With dynamically updated container()
and container_wanted()
clauses now potentially reporting a value of zero for the
respective quantity, we can no longer rely on merely
querying those predicates and ignoring actual bound values
like we did above using anonymous variables. Instead, we
must check the bound value and calculate figures
for the number of containers currently loaded, and
for the number of containers in stock or in demand
at a port. Below, we're somewhat verbosely doing this
by querying onboard()
goals individually for every
freight type, and then summing up the numbers obtained.
For the sake of simplicity, we keep on doing this here,
but in a realistic Prolog program, we'd be using more
compact Prolog code employing findall()
and similar
predicates able to query all onboard()
solutions in
a single invocation.
We're now going to define action predicates that we can perform to
change state.
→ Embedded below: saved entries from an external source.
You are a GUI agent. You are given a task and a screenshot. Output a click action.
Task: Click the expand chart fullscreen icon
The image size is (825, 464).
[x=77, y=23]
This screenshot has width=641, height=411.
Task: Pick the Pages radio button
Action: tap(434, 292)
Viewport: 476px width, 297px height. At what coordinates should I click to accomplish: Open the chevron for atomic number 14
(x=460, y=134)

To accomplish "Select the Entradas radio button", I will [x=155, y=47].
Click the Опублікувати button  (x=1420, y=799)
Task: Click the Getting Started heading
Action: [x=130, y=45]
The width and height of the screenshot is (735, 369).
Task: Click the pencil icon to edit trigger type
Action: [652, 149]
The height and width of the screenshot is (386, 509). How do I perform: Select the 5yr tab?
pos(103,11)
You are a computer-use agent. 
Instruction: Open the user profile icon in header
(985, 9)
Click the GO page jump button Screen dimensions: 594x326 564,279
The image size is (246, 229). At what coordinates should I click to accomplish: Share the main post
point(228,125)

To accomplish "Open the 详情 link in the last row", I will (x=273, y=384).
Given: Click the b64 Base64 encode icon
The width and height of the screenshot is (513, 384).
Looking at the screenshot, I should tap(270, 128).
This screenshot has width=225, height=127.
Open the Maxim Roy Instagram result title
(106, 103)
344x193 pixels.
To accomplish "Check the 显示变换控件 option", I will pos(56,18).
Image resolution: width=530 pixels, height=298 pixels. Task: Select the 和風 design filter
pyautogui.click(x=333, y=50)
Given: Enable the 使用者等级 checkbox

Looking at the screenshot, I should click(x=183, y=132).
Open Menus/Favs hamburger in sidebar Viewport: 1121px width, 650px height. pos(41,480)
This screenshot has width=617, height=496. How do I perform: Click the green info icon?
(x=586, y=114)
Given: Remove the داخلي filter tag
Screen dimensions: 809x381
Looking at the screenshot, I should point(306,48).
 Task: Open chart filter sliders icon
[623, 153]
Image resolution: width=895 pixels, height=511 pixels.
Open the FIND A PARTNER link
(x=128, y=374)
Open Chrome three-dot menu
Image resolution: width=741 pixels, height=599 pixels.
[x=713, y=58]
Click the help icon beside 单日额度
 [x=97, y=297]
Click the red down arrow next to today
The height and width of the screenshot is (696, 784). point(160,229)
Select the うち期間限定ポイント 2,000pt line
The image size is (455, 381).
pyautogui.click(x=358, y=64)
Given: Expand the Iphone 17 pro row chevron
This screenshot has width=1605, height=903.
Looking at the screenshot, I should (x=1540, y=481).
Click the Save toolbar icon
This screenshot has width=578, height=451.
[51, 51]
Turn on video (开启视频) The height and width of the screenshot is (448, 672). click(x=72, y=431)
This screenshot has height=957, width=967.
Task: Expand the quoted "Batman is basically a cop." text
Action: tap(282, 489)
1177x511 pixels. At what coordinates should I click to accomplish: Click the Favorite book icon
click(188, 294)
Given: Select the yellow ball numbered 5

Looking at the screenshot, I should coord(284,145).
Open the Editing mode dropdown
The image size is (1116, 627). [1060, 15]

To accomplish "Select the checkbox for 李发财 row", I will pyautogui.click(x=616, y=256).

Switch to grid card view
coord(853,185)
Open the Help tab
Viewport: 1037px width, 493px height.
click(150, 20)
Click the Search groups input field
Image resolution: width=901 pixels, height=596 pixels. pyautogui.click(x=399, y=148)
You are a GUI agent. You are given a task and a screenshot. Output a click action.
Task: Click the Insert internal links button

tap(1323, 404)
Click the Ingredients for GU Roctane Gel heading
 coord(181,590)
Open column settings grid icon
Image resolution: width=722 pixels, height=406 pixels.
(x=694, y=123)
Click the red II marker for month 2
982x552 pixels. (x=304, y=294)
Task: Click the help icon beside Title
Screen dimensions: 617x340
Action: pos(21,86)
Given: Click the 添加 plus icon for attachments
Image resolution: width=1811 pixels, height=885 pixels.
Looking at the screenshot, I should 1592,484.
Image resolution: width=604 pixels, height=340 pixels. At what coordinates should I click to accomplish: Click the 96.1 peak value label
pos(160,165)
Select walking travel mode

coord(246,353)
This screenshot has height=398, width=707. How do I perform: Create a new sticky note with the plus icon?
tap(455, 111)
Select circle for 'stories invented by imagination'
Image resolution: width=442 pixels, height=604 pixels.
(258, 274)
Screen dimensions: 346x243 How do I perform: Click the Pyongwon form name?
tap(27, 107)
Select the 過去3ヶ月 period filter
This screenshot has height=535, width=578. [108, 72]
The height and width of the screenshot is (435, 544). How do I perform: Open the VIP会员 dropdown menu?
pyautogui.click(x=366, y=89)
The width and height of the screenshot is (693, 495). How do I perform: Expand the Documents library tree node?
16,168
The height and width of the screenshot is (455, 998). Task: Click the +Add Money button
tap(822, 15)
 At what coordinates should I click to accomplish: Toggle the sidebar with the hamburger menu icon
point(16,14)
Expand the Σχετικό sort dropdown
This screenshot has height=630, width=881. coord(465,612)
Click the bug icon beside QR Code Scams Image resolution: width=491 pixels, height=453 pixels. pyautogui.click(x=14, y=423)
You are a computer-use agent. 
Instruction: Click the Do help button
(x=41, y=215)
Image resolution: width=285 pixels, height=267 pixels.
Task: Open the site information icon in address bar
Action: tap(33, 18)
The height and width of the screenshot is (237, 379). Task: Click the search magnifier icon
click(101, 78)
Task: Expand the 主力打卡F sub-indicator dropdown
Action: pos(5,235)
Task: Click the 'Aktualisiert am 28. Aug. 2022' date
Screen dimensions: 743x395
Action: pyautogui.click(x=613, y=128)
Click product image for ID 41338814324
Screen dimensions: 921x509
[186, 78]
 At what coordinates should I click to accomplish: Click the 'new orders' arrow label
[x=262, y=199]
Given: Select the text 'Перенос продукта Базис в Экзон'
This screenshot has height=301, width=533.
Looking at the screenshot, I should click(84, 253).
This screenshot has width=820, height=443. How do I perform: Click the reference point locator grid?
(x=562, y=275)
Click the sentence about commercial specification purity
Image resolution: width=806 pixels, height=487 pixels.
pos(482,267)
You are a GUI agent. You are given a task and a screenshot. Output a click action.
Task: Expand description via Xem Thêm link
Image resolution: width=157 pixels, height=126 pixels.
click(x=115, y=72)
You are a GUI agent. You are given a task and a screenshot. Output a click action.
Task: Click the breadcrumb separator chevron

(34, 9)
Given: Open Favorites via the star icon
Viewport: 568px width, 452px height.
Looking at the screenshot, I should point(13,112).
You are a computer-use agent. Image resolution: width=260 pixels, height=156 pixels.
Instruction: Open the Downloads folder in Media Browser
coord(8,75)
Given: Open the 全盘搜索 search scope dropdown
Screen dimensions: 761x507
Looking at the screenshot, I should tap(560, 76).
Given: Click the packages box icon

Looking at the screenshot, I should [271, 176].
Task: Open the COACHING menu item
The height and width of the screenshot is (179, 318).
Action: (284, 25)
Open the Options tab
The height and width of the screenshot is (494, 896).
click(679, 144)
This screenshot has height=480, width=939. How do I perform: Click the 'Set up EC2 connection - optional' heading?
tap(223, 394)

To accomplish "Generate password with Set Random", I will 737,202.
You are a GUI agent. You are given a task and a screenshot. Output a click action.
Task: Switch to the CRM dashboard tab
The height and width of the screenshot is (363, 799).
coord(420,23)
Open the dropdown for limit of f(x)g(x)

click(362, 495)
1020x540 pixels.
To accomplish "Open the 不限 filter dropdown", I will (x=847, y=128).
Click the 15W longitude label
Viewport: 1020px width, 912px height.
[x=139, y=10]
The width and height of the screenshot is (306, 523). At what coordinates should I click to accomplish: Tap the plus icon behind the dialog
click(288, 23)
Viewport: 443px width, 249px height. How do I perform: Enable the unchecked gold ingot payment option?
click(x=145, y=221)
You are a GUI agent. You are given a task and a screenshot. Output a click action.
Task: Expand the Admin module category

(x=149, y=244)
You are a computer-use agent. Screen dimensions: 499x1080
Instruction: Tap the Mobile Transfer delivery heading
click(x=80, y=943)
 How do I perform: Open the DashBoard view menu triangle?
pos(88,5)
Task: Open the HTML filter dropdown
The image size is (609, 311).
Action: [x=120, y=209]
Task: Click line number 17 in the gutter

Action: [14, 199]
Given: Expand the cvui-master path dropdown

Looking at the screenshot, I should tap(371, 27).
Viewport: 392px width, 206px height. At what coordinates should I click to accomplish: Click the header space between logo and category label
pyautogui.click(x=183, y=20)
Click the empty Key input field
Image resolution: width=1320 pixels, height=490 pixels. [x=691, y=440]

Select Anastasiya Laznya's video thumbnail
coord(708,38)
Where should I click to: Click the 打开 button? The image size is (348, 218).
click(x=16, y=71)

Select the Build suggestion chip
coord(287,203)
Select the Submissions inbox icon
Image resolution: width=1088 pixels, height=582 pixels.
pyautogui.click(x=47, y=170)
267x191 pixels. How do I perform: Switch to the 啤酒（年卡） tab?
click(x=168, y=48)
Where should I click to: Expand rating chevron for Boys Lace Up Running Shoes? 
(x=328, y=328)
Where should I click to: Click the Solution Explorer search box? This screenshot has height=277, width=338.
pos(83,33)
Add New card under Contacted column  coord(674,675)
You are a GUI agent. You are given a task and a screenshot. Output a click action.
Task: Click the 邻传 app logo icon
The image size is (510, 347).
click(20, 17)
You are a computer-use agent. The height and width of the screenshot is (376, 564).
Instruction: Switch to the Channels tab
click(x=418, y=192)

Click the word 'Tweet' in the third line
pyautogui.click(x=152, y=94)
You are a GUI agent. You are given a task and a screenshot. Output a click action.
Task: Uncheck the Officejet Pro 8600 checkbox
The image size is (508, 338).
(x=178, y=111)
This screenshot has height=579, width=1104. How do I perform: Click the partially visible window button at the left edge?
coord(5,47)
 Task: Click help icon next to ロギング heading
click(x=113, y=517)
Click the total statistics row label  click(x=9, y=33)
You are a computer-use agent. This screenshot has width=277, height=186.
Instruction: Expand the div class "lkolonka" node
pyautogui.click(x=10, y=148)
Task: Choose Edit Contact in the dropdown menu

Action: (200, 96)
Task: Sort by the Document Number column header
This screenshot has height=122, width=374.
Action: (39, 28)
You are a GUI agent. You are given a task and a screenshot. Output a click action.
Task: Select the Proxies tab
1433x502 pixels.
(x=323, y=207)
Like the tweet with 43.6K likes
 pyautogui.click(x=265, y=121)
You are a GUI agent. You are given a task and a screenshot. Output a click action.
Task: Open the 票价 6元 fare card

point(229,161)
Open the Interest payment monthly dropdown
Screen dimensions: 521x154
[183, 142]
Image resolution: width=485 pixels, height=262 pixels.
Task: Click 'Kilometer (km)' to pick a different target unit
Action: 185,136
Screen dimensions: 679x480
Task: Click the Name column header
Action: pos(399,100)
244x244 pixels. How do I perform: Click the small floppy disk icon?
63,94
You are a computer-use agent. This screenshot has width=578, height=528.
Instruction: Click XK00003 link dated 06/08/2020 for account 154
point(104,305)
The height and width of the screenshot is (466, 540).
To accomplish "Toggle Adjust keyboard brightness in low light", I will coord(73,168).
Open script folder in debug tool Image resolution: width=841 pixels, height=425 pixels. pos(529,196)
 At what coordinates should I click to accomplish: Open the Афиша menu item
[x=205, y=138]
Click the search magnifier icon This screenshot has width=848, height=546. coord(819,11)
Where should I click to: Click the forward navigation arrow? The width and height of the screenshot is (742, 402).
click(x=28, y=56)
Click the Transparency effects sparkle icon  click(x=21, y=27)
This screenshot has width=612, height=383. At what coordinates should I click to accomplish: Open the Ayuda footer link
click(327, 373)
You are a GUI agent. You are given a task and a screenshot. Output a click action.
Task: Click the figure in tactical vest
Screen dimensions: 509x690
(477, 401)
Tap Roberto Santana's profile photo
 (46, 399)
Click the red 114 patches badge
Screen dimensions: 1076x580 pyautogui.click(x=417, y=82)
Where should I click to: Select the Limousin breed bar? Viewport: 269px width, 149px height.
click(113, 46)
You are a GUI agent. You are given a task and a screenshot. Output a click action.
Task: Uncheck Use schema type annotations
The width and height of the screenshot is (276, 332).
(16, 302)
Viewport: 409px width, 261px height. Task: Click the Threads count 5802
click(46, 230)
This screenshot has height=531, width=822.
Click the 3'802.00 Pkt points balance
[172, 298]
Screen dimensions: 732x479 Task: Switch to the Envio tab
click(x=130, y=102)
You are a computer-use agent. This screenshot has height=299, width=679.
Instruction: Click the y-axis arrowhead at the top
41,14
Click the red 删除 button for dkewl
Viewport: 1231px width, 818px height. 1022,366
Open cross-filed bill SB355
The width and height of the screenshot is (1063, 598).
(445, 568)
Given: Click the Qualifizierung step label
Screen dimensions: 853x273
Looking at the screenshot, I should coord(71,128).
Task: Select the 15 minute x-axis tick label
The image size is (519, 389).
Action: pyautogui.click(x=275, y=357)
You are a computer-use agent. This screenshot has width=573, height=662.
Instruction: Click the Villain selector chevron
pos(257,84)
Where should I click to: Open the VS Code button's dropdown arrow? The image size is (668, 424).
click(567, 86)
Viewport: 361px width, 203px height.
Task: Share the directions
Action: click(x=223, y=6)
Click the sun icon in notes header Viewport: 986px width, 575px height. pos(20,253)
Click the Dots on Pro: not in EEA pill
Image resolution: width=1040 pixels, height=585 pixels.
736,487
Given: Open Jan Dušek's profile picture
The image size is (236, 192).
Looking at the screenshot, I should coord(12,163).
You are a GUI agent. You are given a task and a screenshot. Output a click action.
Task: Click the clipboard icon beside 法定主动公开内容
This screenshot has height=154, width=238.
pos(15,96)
An action here will just represent the loading of
a single container (pickup
) of a freight type that's being
on stock at our current harbor, to be followed by traveling
to another port, to be followed by unloading a single container
(discharge
) of a freight type in demand at that other port.
We're using Prolog commenting syntax here to document the individual
parts of our rule: everything following after the percent-sign %
until the end of the line is ignored by Prolog:
pickup(Port) :-
% ensure that no more than 2 containers
% are loaded at any time
onboard(fruit, Nfruit),
onboard(coffee, Ncoffee),
onboard(gas, Ngas),
onboard(cocoa, Ncocoa),
onboard(toys, Ntoys),
onboard(wheat, Nwheat),
onboard(cheese, Ncheese),
onboard(meat, Nmeat),
Nall is Nfruit + Ncoffee + Ngas + Ncocoa
+ Ntoys + Nwheat + Ncheese + Nmeat,
Nall < 3,
% choose a container at the current port
container(Port, Type, Navailable),
Navailable > 0,
% calculate new available and onboard
% figures after our pickup action
onboard(Type, AlreadyOnboard),
AlreadyOnboard < 2,
NavailableNew is Navailable - 1,
NewOnboard is AlreadyOnboard + 1,
!,
% write out our pickup action
write('PICKUP'(Type, Port)),
write('\n'),
% change state: replace old container() and
% onboard() clauses by new ones reflecting
% the state after our pickup action
retract(container(Port, Type, Navailable)),
assertz(container(Port, Type, NavailableNew)),
retract(onboard(Type, AlreadyOnboard)),
assertz(onboard(Type, NewOnboard)).
Likewise, we define a discharge()
predicate to
represent a discharge action:
discharge(Port) :-
% choose any container loaded onto our vessel
% and check if it's in demand at the current port
onboard(Type, NType),
NType > 0,
container_wanted(Port, Type, Nwanted),
Nwanted > 0,
NewWanted is Nwanted - 1,
NewOnboard is NType - 1,
!,
% write out our unloading action
write('DISCHARGE'(Type, Port)),
write('\n'),
% change state: replace old container_wanted() and
% onboard() clauses by new ones reflecting
% the state after our discharge action
retract(container_wanted(Port, Type, Nwanted)),
assertz(container_wanted(Port, Type, NewWanted)),
retract(onboard(Type, NType)),
assertz(onboard(Type, NewOnboard)).
Like before, Prolog employs backtracking for satisfying the portion
container(Port, Type, Navailable),
Navailable > 0,
...
in pickup/1
: Prolog tries the first known container/3
state fact and binds the Type
variable with a freight
type such as gas
and the Navailable
variable
with the number of containers of that freight type at the current
port, then proceeds to the next conjunct Navailable > 0
. At that
point, it rejects (Port
, Type
) bindings where Navailable
is 0
and automatically re-attempts to fulfill previous goals,
starting with the immediately preceding container(Port, Type, Navailable)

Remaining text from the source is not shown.